Castle Biosciences, Inc. recently launched a new test to help doctors better asses the risk of uveal melanoma metastasis.
Uveal melanoma ranks as the most common eye cancer in adults. About half of patients diagnosed with uveal melanoma develop metastatic disease, primarily in the liver.
Researchers have found gene expression levels of PRAME (Preferentially Expressed Antigen in Melanoma) correlate with an increased risk of metastasis in patients diagnosed with uveal melanoma. The newly developed gene expression profile (GEP) test measures levels of PRAME.
“Our research shows that the expression of PRAME above a specific threshold in uveal melanoma is a strong predictor of increased metastatic risk in patients with a Class 1 uveal melanoma who otherwise would be assumed to be at low risk,” University of Miami School of Medicine Dr. J. William Harbour, said. “By combining results of the gene expression profile and PRAME tests, we believe we can enhance the accuracy of metastatic risk stratification in patients with uveal melanoma.”
The test is designed to be used in conjunction with DecisionDx-UM, the company’s primary uveal melanoma test.

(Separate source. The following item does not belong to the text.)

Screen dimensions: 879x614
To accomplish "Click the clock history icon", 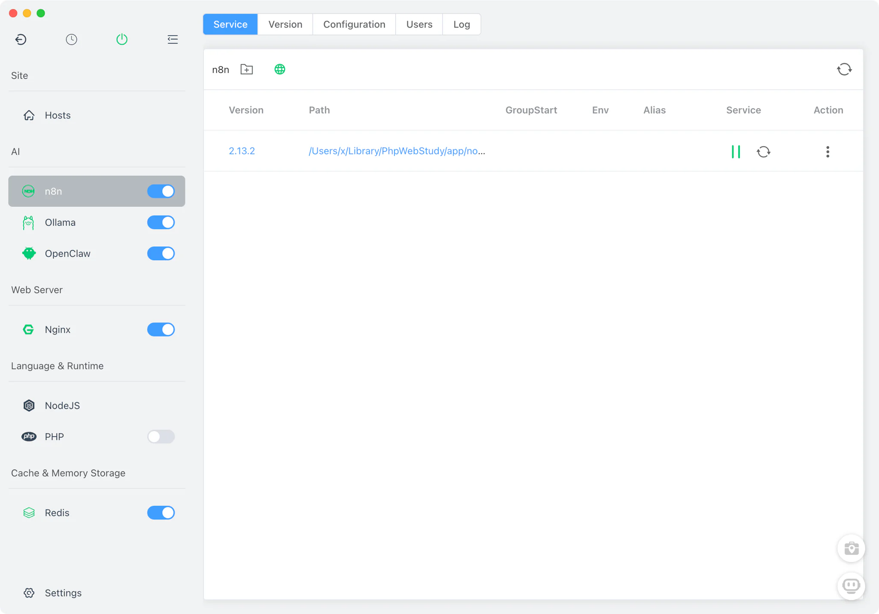I will tap(71, 40).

“DecisionDx-UM is the standard of care to identify patients whose eye tumors are likely to spread and become deadly,” President and CEO of Castle Biosciences Derek Maetzold said. “We believe the DecisionDx-PRAME test used in conjunction with the results of the DecisionDx-UM test can enable further precision of a patient’s predicted risk for metastasis and help guide physicians and patients to the most appropriate follow-up care regimens.”
In a study published last March in Clinical Cancer Research, researchers found that PRAME could distinguish between GEP Class 1 tumors that would metastasize versus those that would not. Through the study, researchers were able to determine a threshold to signify positivity in uveal melanoma tumors. Tumors that metastasized in the study were all positive for PRAME expression according to this threshold.

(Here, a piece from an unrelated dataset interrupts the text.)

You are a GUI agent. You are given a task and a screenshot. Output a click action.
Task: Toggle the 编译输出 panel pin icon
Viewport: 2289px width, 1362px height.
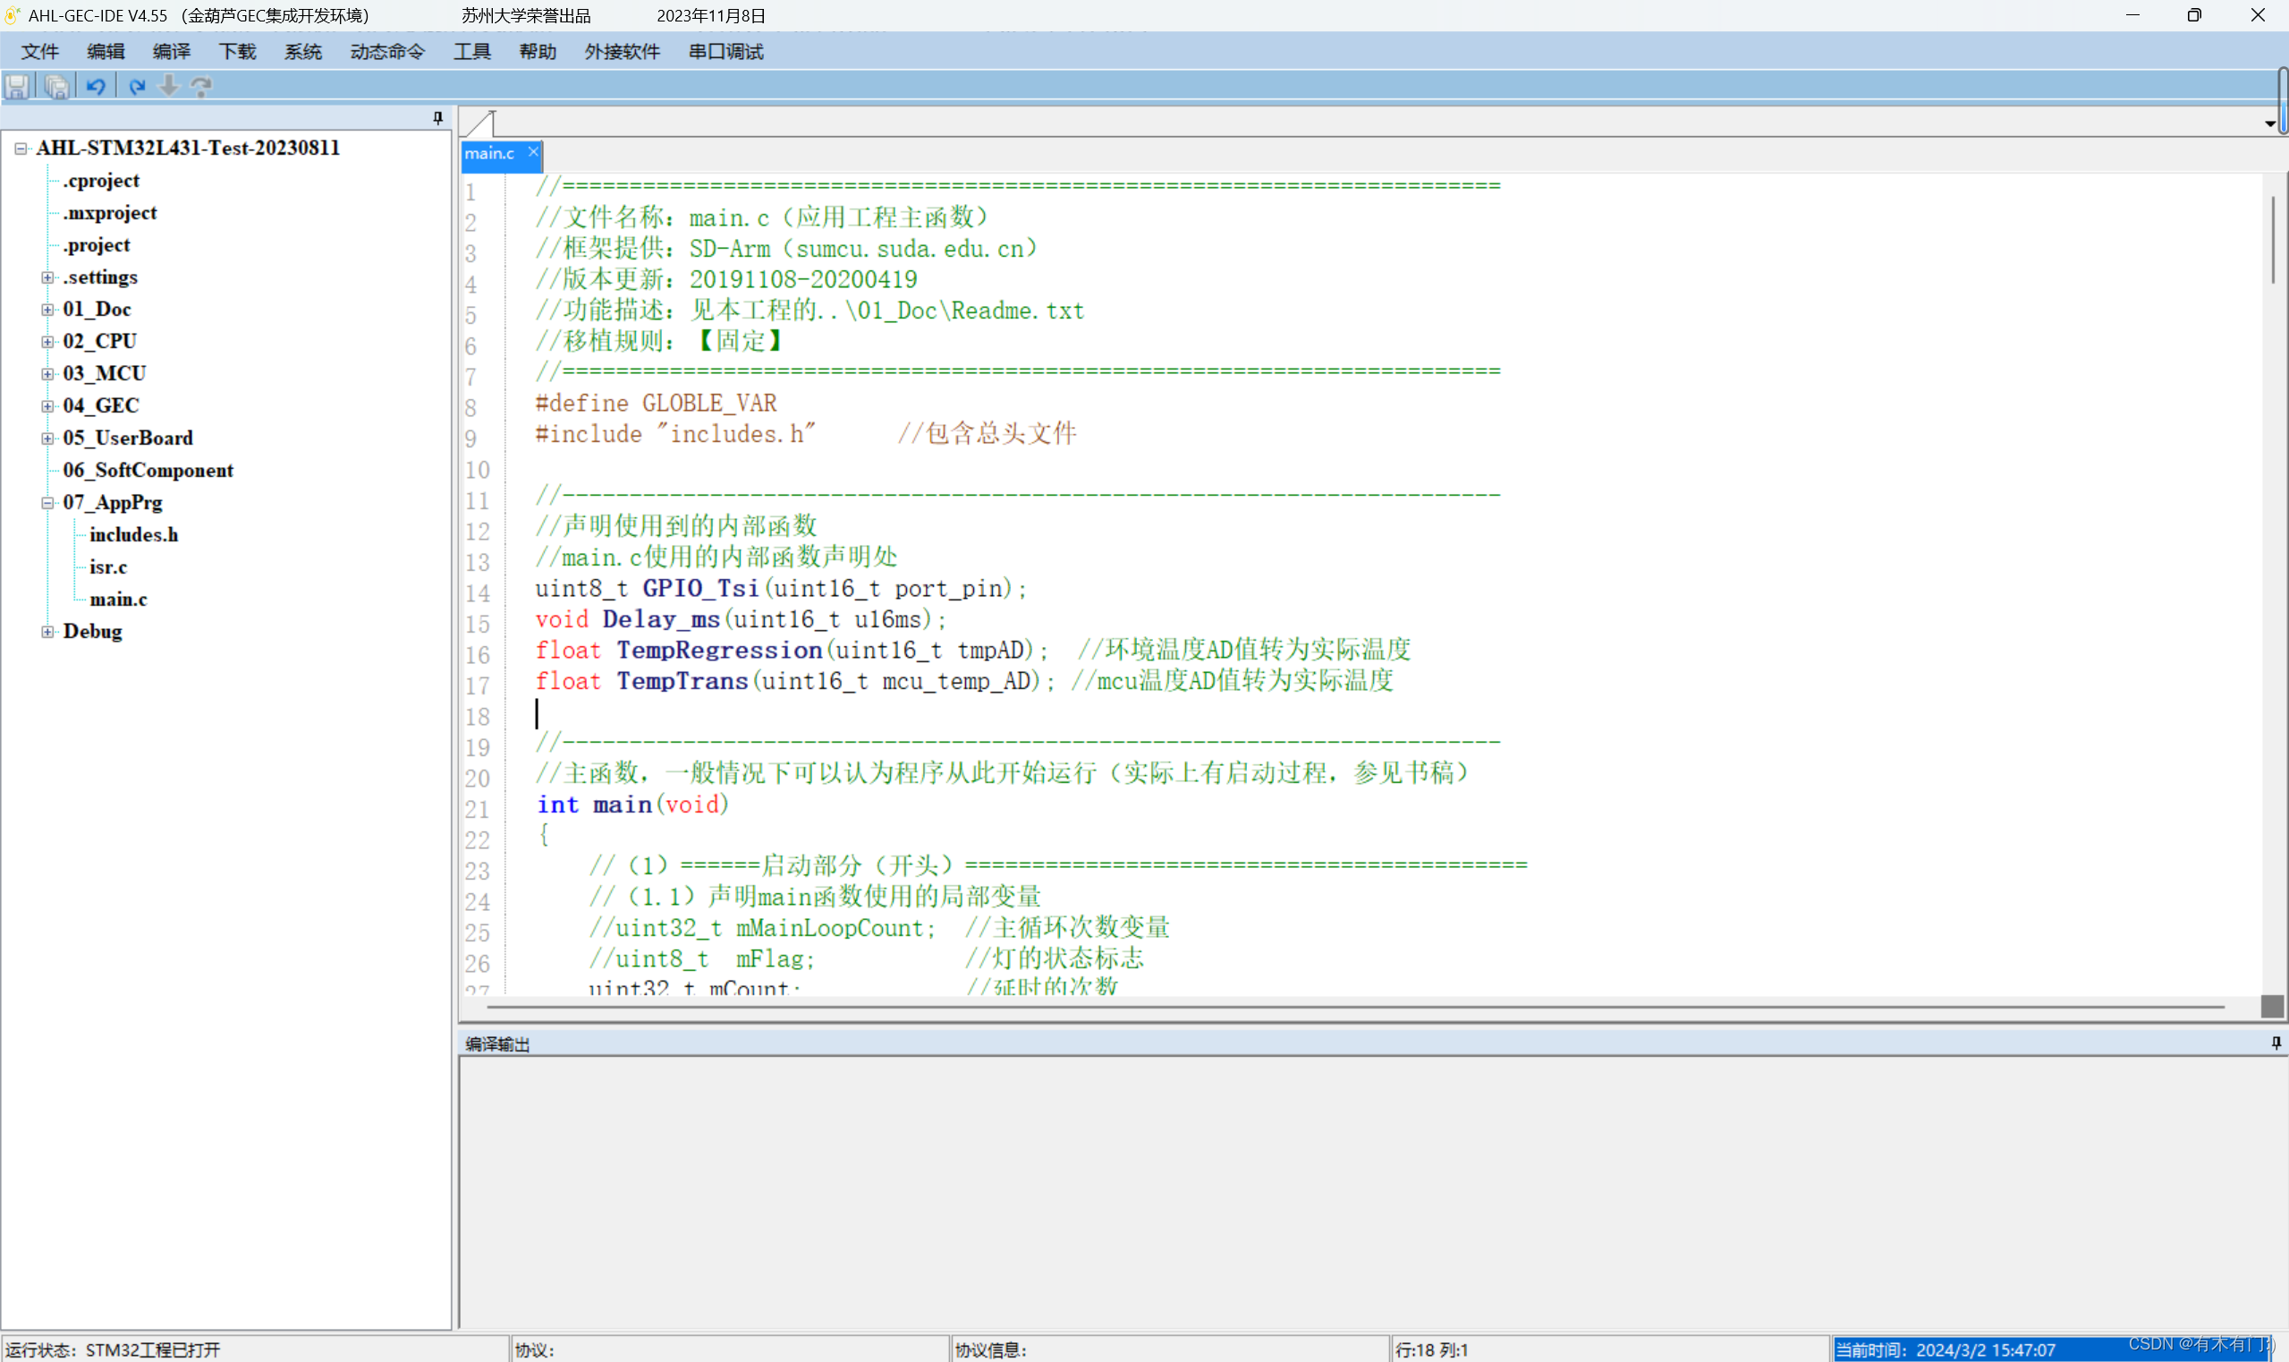coord(2275,1043)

Castle Biosciences went on to perform technical validation of the threshold in a 958 patient sample study. In addition, researchers found patients with high metastatic risk Class 2 tumors who were positive for PRAME expression may be at higher risk of earlier metastasis compared to patients with Class 2 tumors that were PRAME negative.

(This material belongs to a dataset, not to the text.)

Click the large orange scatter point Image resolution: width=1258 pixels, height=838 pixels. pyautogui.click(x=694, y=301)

Dr. Paul Finger said that while more study is necessary, the new test shows promise.
“Though we all look forward to an independent GEP and PRAME validation study, these tests are promising developments for measurement of the risk for uveal melanoma metastasis,”he said. “Early treatment and therefore early detection is key to prolonging life. Therefore this new PRAME-test should help doctors better define an individual patients risk for choroidal melanoma metastasis.”